-- Extracted material follows --

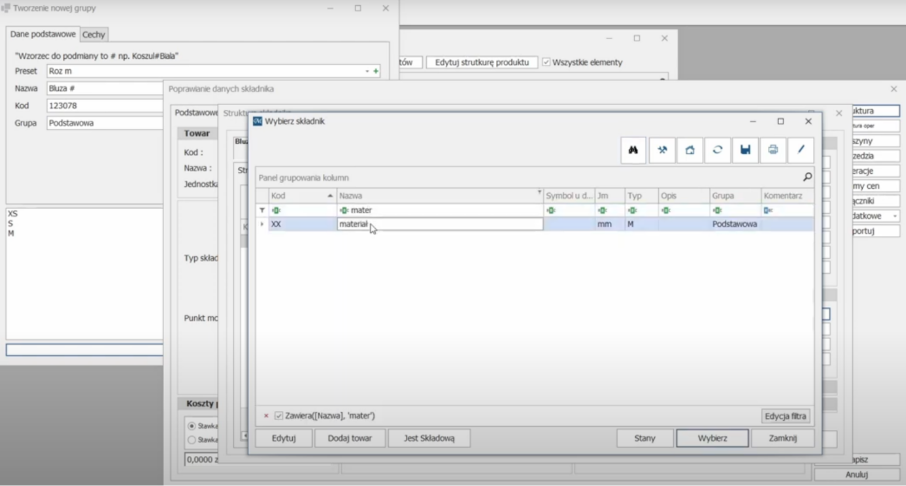Remove filter with the x icon
Image resolution: width=906 pixels, height=486 pixels.
[266, 416]
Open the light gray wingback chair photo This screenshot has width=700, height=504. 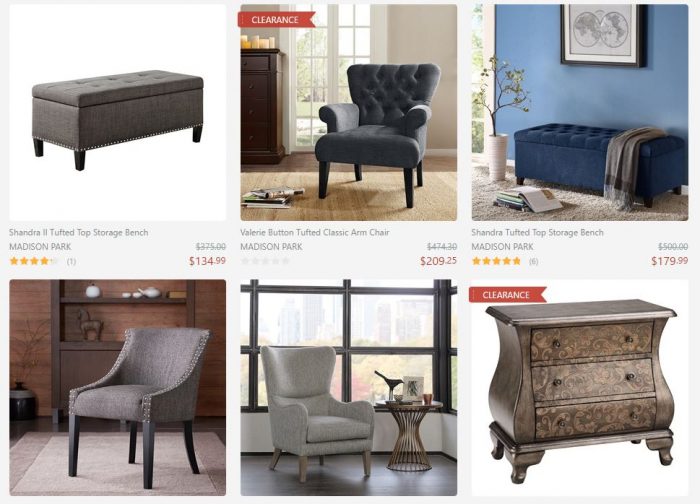(349, 387)
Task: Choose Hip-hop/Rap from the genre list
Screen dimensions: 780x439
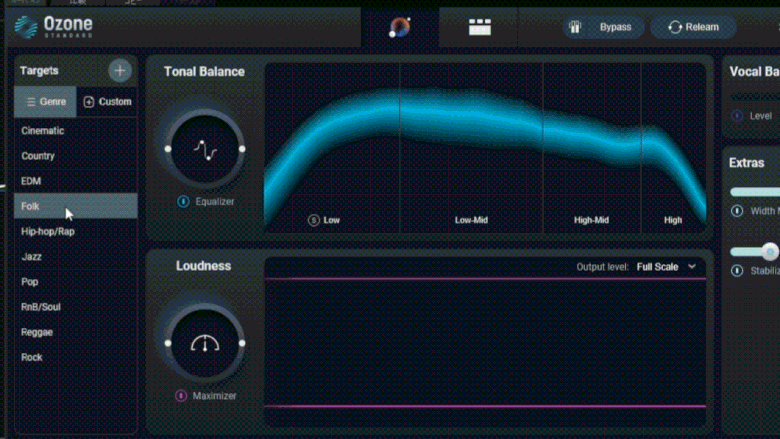Action: pos(48,232)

-- Extracted material concluded --

In your answer, copy exactly the lines running from the line with "Task: Choose Hip-hop/Rap from the genre list" to the end of the material above, both included, and omit all pictures.

Task: Choose Hip-hop/Rap from the genre list
Screen dimensions: 780x439
Action: pos(48,232)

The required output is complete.